Early life and career
Iona was born to a peasant family in khutor Tuzlukov (now Rostov Oblast). He studied at his local Agricultural Institute and from 1916 was a Bolshevik. His court experience started in May 1920 when he was appointed as the chairman-deputy of the Military Court of Semirechye Army Group during the Civil War. During the Russian Civil War, he participated on the frontlines in Central Asia. In 1924, he was appointed as the member of the Military Court Collegiate of the Moscow Military District.
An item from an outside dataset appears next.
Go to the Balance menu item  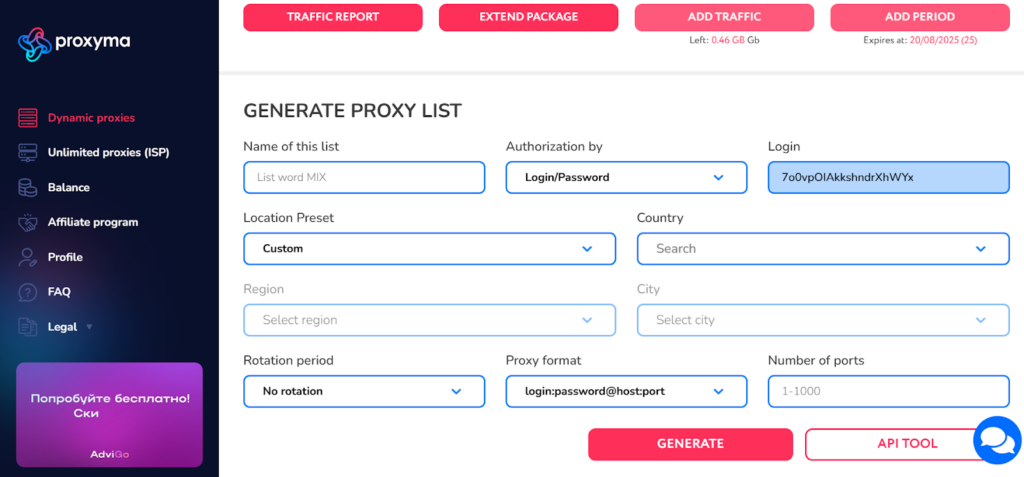68,188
Nikitchenko presided over some of the most notorious of Joseph Stalin's show trials during the Great Purges from 1936 to 1938 and notably sentenced Lev Kamenev and Grigory Zinoviev.

Nuremberg trials
Nikitchenko was one of the three main drafters of the London Charter. He was also the Soviet Union's judge at the Nuremberg trials and was president for the session at Berlin. Nikitchenko's prejudices were evident from the outset. Before the Tribunal had convened, Nikitchenko explained the Soviet perspective of the trials:"We are dealing here with the chief war criminals who have already been convicted and whose conviction has been already announced by both the Moscow and Crimea [Yalta] declarations by the heads of the [Allied] governments.... The whole idea is to secure quick and just punishment for the crime."
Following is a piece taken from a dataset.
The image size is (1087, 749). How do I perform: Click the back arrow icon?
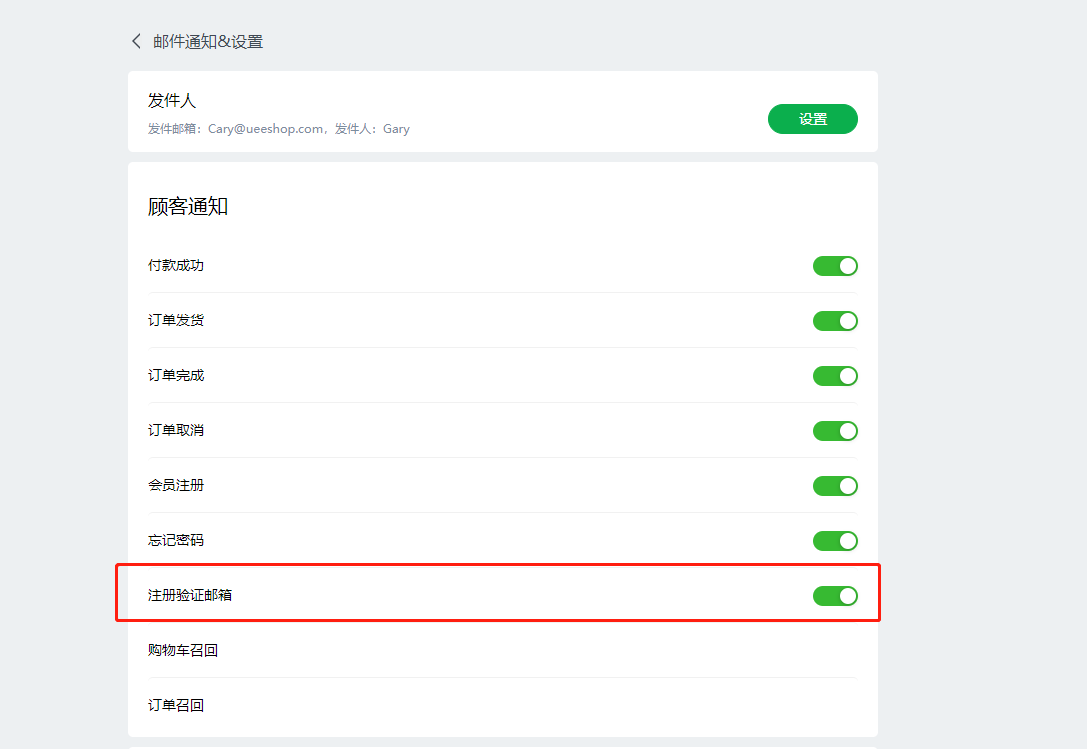[137, 41]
Nikitchenko dissented against the acquittals of Hjalmar Schacht, Franz von Papen and Hans Fritzsche; he also argued for a death sentence for Rudolf Hess, who was ultimately sentenced to life in prison by the tribunal. Nikitchenko said, in the lead-up to the trials, "If... the judge is supposed to be impartial, it would only lead to unnecessary delays." Nikitchenko also found the majority judgments incorrect with regard to the Reich Cabinet, the German General Staff and the Oberkommando der Wehrmacht. Having never before written a dissenting opinion—these being unheard of in Soviet jurisprudence—and being unsure of the form of such an opinion, Nikitchenko was assisted in writing his dissents by his fellow judge Norman Birkett.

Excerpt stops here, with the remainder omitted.